I think the way Kyle’s worded his criticism in the past can come off as harsh — in the context of the power relationship of someone with a platform (Kyle) and a lesser-known person on the internet writing about how they solved a problem. It might not be easy to accept that you’ve accumulated power, but if you refuse to recognize what you have and deal with it, you’re likely to hurt someone.

Could someone in power saying “your stuff sucks” discourage someone from creating? I think it definitely can! That time that editor said my work was “just bad”? I can make some fun of it now, but I didn’t write for that publication again. Because … why would I want to put myself through that again? So if you’re a junior dev, dipping your toe into writing on the internet, and a prominent expert in the field says “you are bad at this” [which Kyle did not do in that Reddit comment, btw] you might stop writing.

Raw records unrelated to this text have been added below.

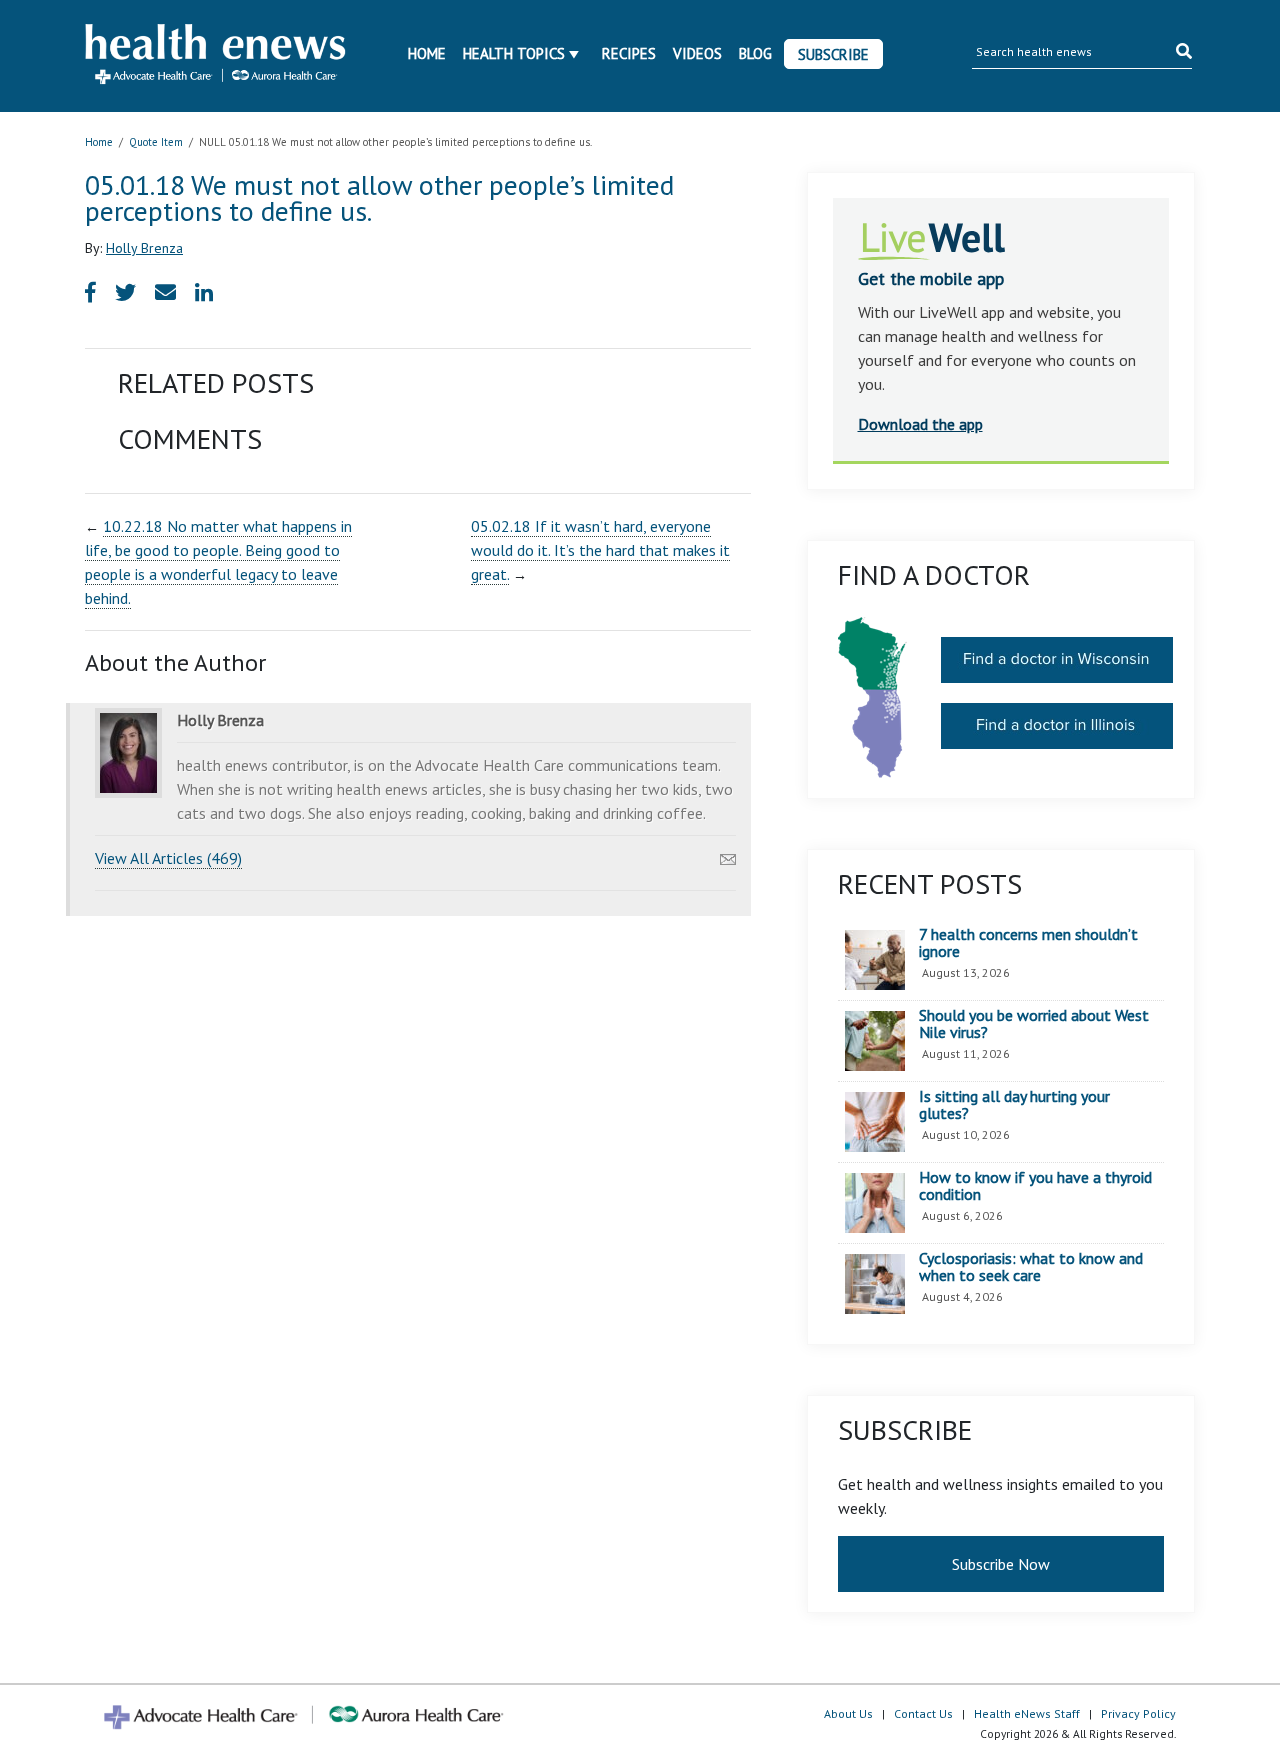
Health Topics (514, 53)
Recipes (629, 53)
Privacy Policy (1138, 1713)
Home (427, 53)
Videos (697, 53)
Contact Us (923, 1713)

Here’s the thing, we don’t get to control how someone takes our feedback. You can have the most thoughtful, direct feedback in the world, and people will still defensive all over it (happens to me more often than I’d like — getting complimented on my direct feedback, while being asked to listen to the extensive feelings someone had about it). So you never said “you’re bad at this” but … it could be taken that way, especially since the combination of “X is an incorrect statement” + position of power, creates a different message than the former + person someone knows and trusts/can be vulnerable with.

If you have some trouble with giving and receiving feedback and want to work on your communication skills, NVC/non-violent communication is a framework a lot of people have found useful, and I’m still exploring myself. I also have a bunch more communication and emotional intelligence reads and tools I’ve used in the past, if you’re curious please ask!

Do you have a responsibility to correct things?

Absolutely not.

This is not a new problem. Blogs have been around for decades at this point. The ease of publishing one, about the same. Teaching newbie programmers, I remember running into this in redirecting folks from using W3schools to MDN for their documentation needs.

What might be new, that I’m wondering, is more of these “platform” sites, where the platform takes no responsibility for the content (see The Practical Dev). Platforms that grow, but then take no responsibility for the content, are how bad information spreads (see Facebook). The platform adds a false sense of legitimacy, and humans gonna human, so we fall for it. It looks like an article on a site where things have been correct in the past … I think we shouldn’t be hard on ourselves when we “fall for it.”

But can you improve your own information-consumption habits? Definitely. I do putter around Twitter (so I’m not junk-food-free by any means), but I don’t read Reddit. I don’t surf sites like The Practical Dev. I follow a blogroll of folks who are at or alumni of Recurse Center, and read my friends’ stuff or things they recommend. You can create some control over what you consume.

Should there be a peer-reviewed site of JS tutorials etc?

Yes! It’s called MDN!

Ok, not quite. MDN should remain the #1 source for JavaScript (and web) documentation. But beyond than that … you know CSS Tricks? It’s a great, edited (not whoever-makes-an-account-publishes) platform, and I reference it for web things, and they’re great!

Is there an opening for an edited site dedicated to JavaScript content, such that the content is “more vetted”? There might be. EggHead is fantastic for video, but personally, I’m a reader (and writer). Written word will, almost always, be my preferred modality.

And I’ll mention that there are some existing great resources (including CSS Tricks! It’s not just CSS), but often, they’re related to one person — Kyle’s books, Axel’s 2ality, Nicholas Zakas, and Kent C. Dodds and Dan Abramov (with Maggie Appleton) have recently launched personal education platforms. I … wish folks would work together (more hype for CSS Tricks!)? I think you can make some great stuff if you do.